As Google Fiber apparently discovered, one of the most-significant variables for any “overbuilder” in the internet access business (a third competitor in markets served by a telco and a cable company) is the adoption or penetration rate, since the other two legacy providers have nearly 100-percent market share.
As was the case for overbuilders in the video entertainment business, and now with triple-play and internet access overbuilders, it has proven difficult to reach 20 percent market share after several years of operation.
Tucows, an overbuilder constructing gigabit internet access networks in a number of mid-sized towns, believes it eventually will reach 50 percent adoption rates in its markets after five years, a stunning figure that has been seen once or twice in U.S. overbuilder markets, but an achievement that remains quite rare.
At that level, an overbuilder would become the likely leader in its market.
Even expectations for the immediate future are healthy. “We expect to see 20 percent adoption among serviceable addresses in a year and 50 percent in five years,” says Elliot Noss, Tucows CEO. Generally speaking, an overbuilder with 20-percent share and control of its operating costs reasonably can expect to survive.

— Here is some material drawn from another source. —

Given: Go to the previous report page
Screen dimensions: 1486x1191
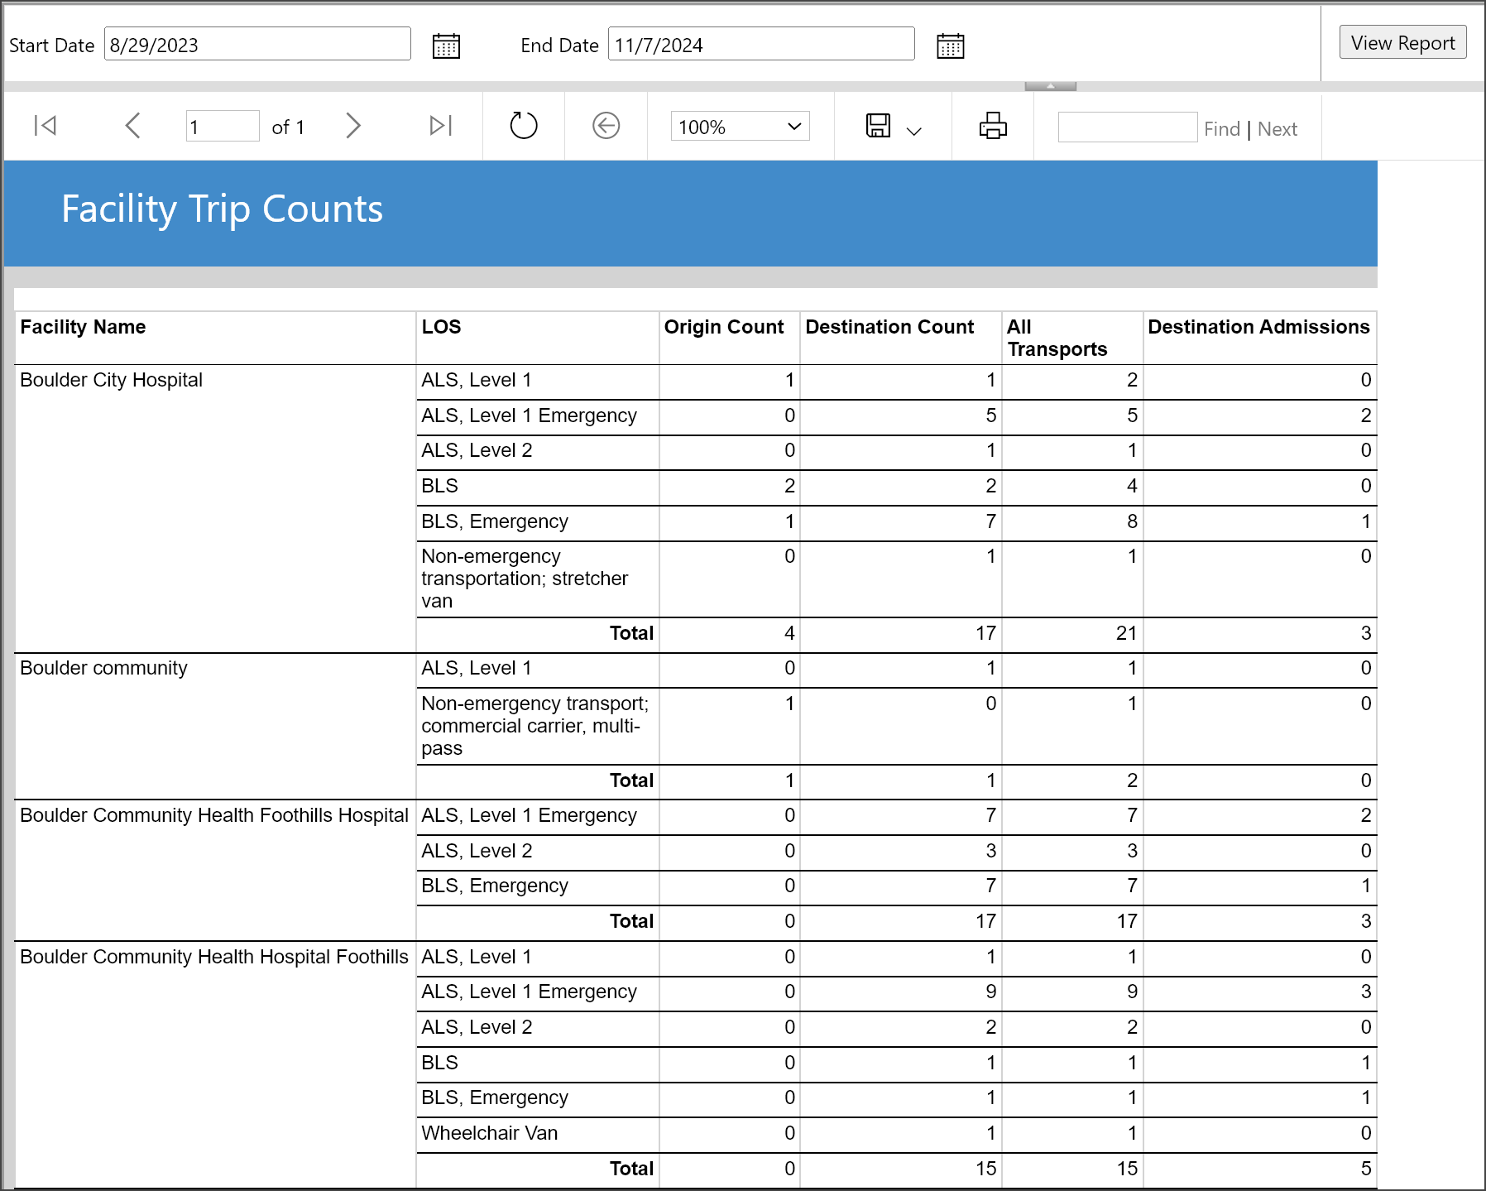Looking at the screenshot, I should tap(132, 126).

Tucows estimates that its Ting Internet operations will continue to require about $2,500 t0 $3,000 per customer in capital spending.
In Charlottesville, Virginia, our customer installs continue to increase every single month and we continue to be limited only by city permits, serviceable addresses and installed capacity, said Noss.
Westminster, Maryland; Centennial, Colorado and Sandpoint, Idaho also are expected to go commercial in 2017.